22/02/2024
Claro e natural. Basta ver que a nossa sobrevivência física depende de inclusão desde os primórdios da vida. Um bebê não incluído pode morrer. Mas também adultos não conseguimos viver sozinhos. Não temos condições de plantar, gerar energia, obter água e criar todas as demais condições materiais para a nossa sobrevivência.
No entanto, a necessidade humana de pertencimento é bem mais complexa que isso. Como seres gregários, o fato é que temos inúmeras necessidades emocionais que são satisfeitas apenas quando podemos pertencer. E aí está a pandemia da covid que simplifica qualquer explicação sobre o tema. Que falta fizeram os encontros, abraços e experiências sociais!
Então, precisamos pertencer. Até aqui, tudo bem. A questão começa quando empreendemos excessivamente para conseguir isso. Por exemplo, se para sermos vistos, deixamos de nos ver, nesse caso, passamos a ter um problema. Ou se para sermos validados, deixamos de nos validar e nos amoldamos a qualquer situação precária ou prejudicial, então, também passamos a ter um problema. E assim vamos. Colocamos grandes doses de energia, emoção e tempo na direção de poder pertencer, muitas vezes nos cegando a respeito de nós mesmos e perdendo o equilíbrio.
Olhe para si e veja se é assim de fato. O que você faz em busca de pertencimento? Por acaso abraça jornadas de herói ou heroína? Doa-se demais, se entrega demais? Cuida dos outros ou das situações excessivamente, em geral, até se esquecendo dos cuidados consigo mesma(o)? Ou anda fantasiando que pode ser um salvador ou salvadora de alguém ou de algo?
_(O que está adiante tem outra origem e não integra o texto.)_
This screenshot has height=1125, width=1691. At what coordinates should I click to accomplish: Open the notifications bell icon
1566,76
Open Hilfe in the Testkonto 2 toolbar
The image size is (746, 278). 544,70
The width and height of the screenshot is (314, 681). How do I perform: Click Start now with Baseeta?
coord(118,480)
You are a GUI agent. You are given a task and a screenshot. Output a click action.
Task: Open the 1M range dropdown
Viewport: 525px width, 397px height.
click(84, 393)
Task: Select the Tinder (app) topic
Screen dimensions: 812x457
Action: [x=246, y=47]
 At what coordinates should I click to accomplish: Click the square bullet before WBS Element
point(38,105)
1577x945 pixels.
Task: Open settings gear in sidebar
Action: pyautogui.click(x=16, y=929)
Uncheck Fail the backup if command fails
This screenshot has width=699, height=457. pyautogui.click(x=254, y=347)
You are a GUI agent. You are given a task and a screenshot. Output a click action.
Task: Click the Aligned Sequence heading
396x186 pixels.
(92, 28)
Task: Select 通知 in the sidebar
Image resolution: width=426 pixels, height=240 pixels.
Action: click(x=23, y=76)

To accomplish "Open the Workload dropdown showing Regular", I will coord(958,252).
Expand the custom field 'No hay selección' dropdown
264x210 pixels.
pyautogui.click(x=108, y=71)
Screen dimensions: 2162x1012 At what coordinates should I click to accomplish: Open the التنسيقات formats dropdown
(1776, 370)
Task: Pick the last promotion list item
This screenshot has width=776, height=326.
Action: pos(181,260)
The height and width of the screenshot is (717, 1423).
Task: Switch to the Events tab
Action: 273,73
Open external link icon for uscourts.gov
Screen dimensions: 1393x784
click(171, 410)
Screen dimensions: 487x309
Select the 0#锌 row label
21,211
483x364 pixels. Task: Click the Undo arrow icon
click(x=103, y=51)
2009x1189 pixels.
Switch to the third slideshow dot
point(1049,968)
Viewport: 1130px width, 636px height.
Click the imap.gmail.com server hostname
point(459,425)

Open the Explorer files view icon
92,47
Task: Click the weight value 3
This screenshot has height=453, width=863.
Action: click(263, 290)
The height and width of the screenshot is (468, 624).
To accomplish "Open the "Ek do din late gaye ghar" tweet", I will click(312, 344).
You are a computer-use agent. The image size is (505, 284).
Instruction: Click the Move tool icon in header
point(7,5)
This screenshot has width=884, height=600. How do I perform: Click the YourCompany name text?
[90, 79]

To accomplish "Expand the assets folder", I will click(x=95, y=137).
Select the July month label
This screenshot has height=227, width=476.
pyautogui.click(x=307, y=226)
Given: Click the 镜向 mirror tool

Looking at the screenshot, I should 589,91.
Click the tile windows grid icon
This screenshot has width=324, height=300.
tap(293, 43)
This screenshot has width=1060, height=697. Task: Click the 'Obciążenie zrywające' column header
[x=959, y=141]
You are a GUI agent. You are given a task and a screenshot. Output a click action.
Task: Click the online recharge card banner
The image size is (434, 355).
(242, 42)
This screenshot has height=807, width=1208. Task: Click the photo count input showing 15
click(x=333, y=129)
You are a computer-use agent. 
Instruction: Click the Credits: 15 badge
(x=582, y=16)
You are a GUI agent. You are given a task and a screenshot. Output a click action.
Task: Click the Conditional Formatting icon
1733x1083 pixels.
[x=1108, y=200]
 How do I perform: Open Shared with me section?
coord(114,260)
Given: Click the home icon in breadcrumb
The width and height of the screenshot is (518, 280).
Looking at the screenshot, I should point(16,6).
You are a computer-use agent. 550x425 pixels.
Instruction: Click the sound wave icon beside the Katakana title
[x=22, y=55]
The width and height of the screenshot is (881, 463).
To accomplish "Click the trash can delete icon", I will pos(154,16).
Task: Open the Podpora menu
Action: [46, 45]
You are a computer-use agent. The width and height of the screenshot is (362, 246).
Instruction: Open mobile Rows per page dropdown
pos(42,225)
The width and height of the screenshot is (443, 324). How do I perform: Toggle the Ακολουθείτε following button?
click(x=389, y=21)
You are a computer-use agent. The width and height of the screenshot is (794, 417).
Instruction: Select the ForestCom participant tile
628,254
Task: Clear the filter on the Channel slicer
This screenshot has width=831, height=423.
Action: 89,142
Outros comportamentos em que a busca por pertencer pode estar em excesso: comparar-se incansavelmente; acreditar que não é suficientemente boa ou bom e sempre sentir que tem que melhorar ou ser diferente do que é; manter-se na “saga” social e/ou familiar – o famoso repetir as historinhas tristes que existem aí – aderindo, mesmo sem perceber e mesmo lutando contra isso, a inúmeras convenções ou padrões mantidos dentro desses grupos. Tudo para fazer parte e poder pertencer.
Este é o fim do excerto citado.